Amstrad Computer User


Skateboard Kidz

Categories: Review: Software
Publisher: Silverbird
Machine: Amstrad CPC464

 
Published in Amstrad Computer User #49

Skateboard Kidz

The kid in this game is obviously sick of kerb hopping, and has discovered the most amazing use for his skateboard. Instead of jumping on it, or carrying it like some designer handbag, he has discovered that you can go forward on it if you push off with your foot.

This effect, perfected by Peralta and others in the mid 'seventies, allows him to contend for the bronze, silver and gold skateboards.
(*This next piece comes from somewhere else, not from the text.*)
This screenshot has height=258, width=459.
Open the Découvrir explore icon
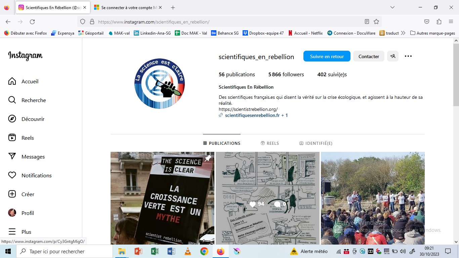click(x=12, y=119)
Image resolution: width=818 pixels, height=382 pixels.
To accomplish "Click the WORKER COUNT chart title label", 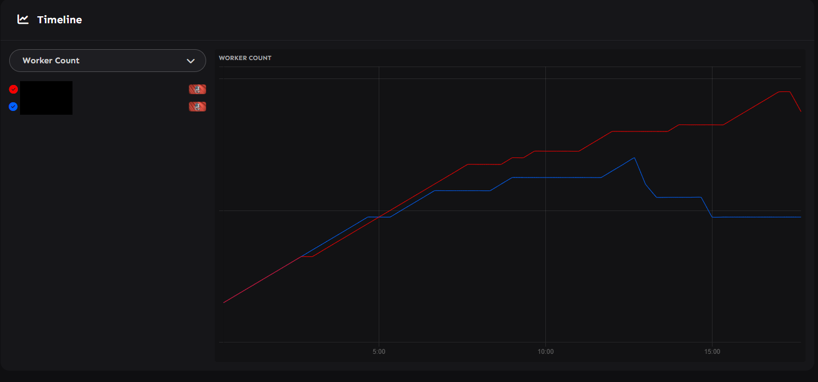I will (x=245, y=58).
To get these pretty but impractical boards, one must collect the tokens left lying about by the aforementioned benefactor. To get a new bit for one of the boards, the tokens S, K, A, T, E must be collected by hopping over them.

Skateboard Kidz

Ramps have been left in all the right places to allow this. Flying things have been left in all the wrong places to ensure that you won't achieve it.
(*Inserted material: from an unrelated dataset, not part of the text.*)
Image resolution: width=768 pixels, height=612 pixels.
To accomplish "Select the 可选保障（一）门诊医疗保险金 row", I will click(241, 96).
Various other bits of urban paraphernalia are present to add atmosphere and something to steer around.

To prove your dude's capability, you must perform your civic duty by cleaning up an old lady's garden. This must be done on your board, and all the junk given to the old lady at the end. This bit has obviously been put in to show that skaters aren't all bad.

Skateboard Kidz

After doing your bit for the inner cities, you must race the local top dude over an assault course. The dude can be lost in the first couple of seconds, giving plenty of time for you to wipe out in peace.

The whole landscape does a fairly neat vertical scroll over a narrowed screen width. Although the action is pseudo 3D, the movement is definitely 2D, with the obstacles having no thickness. The graphics are very crude; they do what they're meant to do, but with little or no style. Skateboard Kidz seems a rather desperate attempt to cash in on a current trend. Who knows, we may get Filofax Kidz or Mountain Bike Kidz for the higher end of the market.

Colin

As one who remembers the original skateboard days - oh how I wished for a G&S - this brought back no memories.

Strictly functional graphics, and no sound beyond tunes that Erik Satie and Philip Glass would reject as irritant, condemn this game. I couldn't for the life of me collect more than two tokens, and that with a lot of practice.